Pulse contour methods to estimate cardiovascular indices in micro- and hypergravity.

Background: The importance of noninvasive health monitoring in space increased as a result of the long-duration missions on the International Space Station (ISS). In order to monitor changes in cardiovascular indices such as cardiac output (CO) and total peripheral resistance (TPR), many methods have been developed using signal processing and mathematical modeling techniques. However, their performance in various gravitational conditions has not been known. Methods: The present study compared 10 methods to estimate CO and TPR by processing peripheral arterial blood pressure signals recorded from 8 subjects in multiple gravity levels (1 G, 0 G, and 1.8 G) during parabolic flights. For reference data sets, CO and TPR were simultaneously obtained by an inert gas rebreathing technique.
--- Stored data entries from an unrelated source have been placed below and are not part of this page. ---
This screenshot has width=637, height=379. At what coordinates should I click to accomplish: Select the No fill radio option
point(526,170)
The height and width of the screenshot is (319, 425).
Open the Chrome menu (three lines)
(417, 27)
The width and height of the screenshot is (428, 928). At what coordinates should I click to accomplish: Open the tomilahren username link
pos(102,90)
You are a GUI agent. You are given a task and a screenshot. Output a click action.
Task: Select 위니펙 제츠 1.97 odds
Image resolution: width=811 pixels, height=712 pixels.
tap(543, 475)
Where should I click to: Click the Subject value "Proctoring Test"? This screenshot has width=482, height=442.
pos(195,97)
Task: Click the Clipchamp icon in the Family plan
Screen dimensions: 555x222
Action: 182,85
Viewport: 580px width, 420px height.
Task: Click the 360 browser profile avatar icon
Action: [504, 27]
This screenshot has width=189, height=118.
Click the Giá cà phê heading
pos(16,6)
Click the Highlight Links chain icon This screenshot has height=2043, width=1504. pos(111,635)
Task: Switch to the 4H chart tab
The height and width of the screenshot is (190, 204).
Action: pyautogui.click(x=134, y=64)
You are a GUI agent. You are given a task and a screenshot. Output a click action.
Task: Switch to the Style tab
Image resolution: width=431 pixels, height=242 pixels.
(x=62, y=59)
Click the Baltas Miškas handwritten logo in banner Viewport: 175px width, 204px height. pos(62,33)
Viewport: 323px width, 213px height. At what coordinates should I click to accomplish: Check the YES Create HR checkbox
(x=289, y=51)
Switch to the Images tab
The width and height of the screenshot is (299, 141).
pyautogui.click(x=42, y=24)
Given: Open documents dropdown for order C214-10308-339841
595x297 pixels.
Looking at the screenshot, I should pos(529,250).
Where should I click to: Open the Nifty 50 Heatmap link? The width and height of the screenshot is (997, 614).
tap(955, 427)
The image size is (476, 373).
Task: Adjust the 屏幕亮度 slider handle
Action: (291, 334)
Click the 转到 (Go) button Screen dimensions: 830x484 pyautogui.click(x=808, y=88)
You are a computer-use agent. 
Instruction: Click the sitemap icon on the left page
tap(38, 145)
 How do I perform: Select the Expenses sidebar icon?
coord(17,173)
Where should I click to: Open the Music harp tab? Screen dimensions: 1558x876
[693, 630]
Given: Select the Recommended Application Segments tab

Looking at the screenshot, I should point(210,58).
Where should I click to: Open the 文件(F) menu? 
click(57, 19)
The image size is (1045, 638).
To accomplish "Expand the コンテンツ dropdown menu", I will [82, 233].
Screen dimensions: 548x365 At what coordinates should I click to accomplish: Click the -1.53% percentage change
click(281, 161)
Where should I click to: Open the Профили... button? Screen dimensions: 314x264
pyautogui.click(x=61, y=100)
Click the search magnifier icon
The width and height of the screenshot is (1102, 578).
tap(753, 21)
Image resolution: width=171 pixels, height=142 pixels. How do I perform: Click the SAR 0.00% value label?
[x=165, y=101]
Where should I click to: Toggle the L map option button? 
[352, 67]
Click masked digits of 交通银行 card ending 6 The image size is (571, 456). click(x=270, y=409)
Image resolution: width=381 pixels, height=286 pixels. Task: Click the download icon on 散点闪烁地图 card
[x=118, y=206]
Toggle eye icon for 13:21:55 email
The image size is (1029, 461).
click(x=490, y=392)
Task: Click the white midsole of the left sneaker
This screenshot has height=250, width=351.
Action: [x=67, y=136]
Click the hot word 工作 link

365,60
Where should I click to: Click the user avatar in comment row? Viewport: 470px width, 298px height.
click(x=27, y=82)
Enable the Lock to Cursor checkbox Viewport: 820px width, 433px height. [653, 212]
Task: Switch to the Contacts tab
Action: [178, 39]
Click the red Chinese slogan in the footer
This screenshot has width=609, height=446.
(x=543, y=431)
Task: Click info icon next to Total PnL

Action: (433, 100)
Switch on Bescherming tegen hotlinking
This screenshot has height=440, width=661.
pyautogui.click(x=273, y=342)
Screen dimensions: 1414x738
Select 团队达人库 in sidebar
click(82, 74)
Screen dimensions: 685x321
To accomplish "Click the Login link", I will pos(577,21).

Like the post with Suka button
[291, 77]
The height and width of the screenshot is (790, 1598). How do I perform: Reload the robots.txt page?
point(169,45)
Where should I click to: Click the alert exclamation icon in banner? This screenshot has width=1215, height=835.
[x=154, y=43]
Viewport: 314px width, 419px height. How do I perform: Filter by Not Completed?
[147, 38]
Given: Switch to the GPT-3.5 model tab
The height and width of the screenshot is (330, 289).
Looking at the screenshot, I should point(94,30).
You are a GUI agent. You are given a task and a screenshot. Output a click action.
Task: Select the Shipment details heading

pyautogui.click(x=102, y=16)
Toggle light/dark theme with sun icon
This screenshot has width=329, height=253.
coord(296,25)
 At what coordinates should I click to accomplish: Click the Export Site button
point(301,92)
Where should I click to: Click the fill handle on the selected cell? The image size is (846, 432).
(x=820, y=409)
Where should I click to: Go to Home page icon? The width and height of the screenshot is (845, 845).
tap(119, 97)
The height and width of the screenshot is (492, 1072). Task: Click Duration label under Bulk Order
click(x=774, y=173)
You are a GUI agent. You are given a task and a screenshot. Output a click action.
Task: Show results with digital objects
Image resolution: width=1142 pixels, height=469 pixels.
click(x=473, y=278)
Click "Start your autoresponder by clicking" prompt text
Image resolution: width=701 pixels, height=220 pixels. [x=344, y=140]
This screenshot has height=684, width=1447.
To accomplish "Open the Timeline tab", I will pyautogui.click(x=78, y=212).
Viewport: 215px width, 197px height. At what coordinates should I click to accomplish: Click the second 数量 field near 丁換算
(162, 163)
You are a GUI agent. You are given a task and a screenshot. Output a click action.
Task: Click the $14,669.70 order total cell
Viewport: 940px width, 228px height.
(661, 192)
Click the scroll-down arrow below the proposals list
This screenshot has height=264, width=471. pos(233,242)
Root normalized mean square errors and Bland-Altman plots were used to evaluate the estimation methods. Results: The corrected impedance method achieved the lowest estimation errors (20.0% CO error and 23.5% TPR error) over the three gravity levels. In microgravity, mean arterial pressure was also demonstrated to be an indicator of CO (24.5% error). Discussion: The corrected impedance method achieved low estimation errors for a wide range of the gravity levels. Gravity-dependent performance was observed in the mean arterial pressure method that achieved low errors in the short-term 0 G.